Os cultos urbanos do tráfico e consumo de droga, dos seus pacotes e pontapés nas costas chegam ao palco dos clubes noturnos e dos demais espaços da movida 100% portuguesa. Assim se encontra o álbum que deu o mote para que o Conjunto Corona crescesse no espaço mediático em “Cimo de Vila Velvet Cantina” (2016). É essa zona mítica da antiga freguesia da Sé (depois convertida numa união de freguesias com outras tantas) que traz o chino no olho ou quem vai mafiando bairro adentro. Corona radica-se neste universo da pornografia e da prostituição, onde a promiscuidade é quem mais ordena e onde até, por parte de quem os (ou)viu, surgiu a sombra da misoginia.
Já “Santa Rita Lifestyle” (2018) abre as portas ao mundo do tuning e da vida noturna pelas estradas do Grande Porto, fazendo jus à histórica devoção a Santa Rita, em Ermesinde, mesmo à saída da A4. Três anos depois, e mantendo a tónica na vida noturna, chega o melhor que as discotecas da Zona Industrial (e outras tantas) tiveram para dar, em especial acompanhadas por um colorido e ritmado reggaeton, onde o “G de Gandim” (2021) é quem mais ordena. Isto porque, mãe, birei gandim. Com a figura de David Bruno [doravante 4400 OG] já bem colocada no mapa e com mais presença a vocalista, foi o álbum que reforçou o ponto de encontro dos aguerridos fãs dos [Conjunto] Corona, mesmo daqueles que só embarcaram nesta viagem em “Santa Rita Lifestyle”, e os do “olheiro da portugalidade”, como o próprio se afirma. Embora não tenha sido o álbum mais acarinhado nem por uns, nem por outros (que, eventualmente, foram investigando a discografia dos Corona), foi um marco que levou o grupo ao Pérola Negra, clube noturno portuense tantas vezes acarinhado pelos elementos do grupo.

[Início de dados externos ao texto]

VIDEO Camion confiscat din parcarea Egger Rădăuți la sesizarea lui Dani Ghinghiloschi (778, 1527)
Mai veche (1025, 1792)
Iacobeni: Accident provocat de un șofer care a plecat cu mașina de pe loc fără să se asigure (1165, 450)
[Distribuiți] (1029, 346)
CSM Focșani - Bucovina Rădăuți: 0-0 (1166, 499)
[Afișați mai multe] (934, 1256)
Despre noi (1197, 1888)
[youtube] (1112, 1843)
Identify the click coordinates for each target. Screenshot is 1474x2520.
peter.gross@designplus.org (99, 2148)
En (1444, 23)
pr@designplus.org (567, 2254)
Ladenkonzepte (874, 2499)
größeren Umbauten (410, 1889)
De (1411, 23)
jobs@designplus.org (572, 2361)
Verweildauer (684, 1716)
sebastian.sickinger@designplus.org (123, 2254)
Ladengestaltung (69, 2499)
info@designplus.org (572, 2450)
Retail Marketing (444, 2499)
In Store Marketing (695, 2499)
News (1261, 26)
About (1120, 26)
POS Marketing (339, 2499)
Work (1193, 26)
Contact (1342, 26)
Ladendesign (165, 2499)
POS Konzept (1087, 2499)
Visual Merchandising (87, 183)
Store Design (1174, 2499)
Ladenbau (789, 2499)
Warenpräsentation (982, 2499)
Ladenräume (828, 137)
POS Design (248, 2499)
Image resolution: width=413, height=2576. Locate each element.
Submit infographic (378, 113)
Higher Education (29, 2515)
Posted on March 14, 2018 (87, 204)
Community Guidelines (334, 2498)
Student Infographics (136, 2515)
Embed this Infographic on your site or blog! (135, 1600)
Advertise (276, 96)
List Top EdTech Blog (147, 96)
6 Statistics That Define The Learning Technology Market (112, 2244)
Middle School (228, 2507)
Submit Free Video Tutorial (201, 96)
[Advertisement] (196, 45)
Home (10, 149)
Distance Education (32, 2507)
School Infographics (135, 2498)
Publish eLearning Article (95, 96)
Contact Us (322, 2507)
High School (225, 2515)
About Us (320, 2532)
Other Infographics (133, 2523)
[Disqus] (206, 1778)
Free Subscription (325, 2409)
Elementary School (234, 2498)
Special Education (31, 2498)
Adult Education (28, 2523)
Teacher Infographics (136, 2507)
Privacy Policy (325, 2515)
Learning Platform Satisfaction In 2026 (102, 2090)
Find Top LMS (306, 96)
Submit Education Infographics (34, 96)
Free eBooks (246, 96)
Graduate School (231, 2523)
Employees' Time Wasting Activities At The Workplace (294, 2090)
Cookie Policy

Não obstante, os Corona já se posicionaram em vários palcos e festivais pelo país fora, desde Paredes de Coura, Milhões de Festa, várias Queimas das Fitas, com os cânticos de “Gondomar, Gondomar” e “Hidromel” sempre em destaque. Em todos eles, conseguiram sempre numerosas audiências em moche e com muita “jarda”, em muito alinhadas com as letras e com as vibes da urbanidade do Grande Porto. E é com esse caminho que, chegados a 2023, muitos foram os que rejubilaram com o novo projeto, “ESTILVS MISTICVS”. Desta feita, fala-se de medos, de superstições, de crenças e de experiências, algo que, em Portugal, continua entranhado no seu ADN e no seu subconsciente coletivo. Os tais “delírios místicos” que samplaram em “Santa Rita Lifestyle”? A conferir.
A capa do álbum mostra-nos a data de nascimento e a morada dos seus membros, embora na forma de obituários. Para além de descobrirmos que os homens da meia na cabeça são ambos de Famalicão, olhamos para o seu material promocional para perceber que se trata da ressurreição dos Corona. Uma ressurreição que nos leva ao mundo dos feitiços, dos bruxedos, dos “trabalhos”. Munidos de velas, de “doçuras” e do tabuleiro ouija, são contadas histórias e relembradas memórias dos bruxos e dos seus feitos, para além de todos aqueles que a eles recorrem. É o terror associado ao cenário da morte, que paira em torno de todas as faixas deste trabalho, em que nem a pomba gira, o sal grosso ou o livro de São Cipriano valem perante o mal do diz-que-disse, do olho gordo ou do 6-6-6. Quiçá os “EXORCISMOS” ou as “REZAS” ajudem.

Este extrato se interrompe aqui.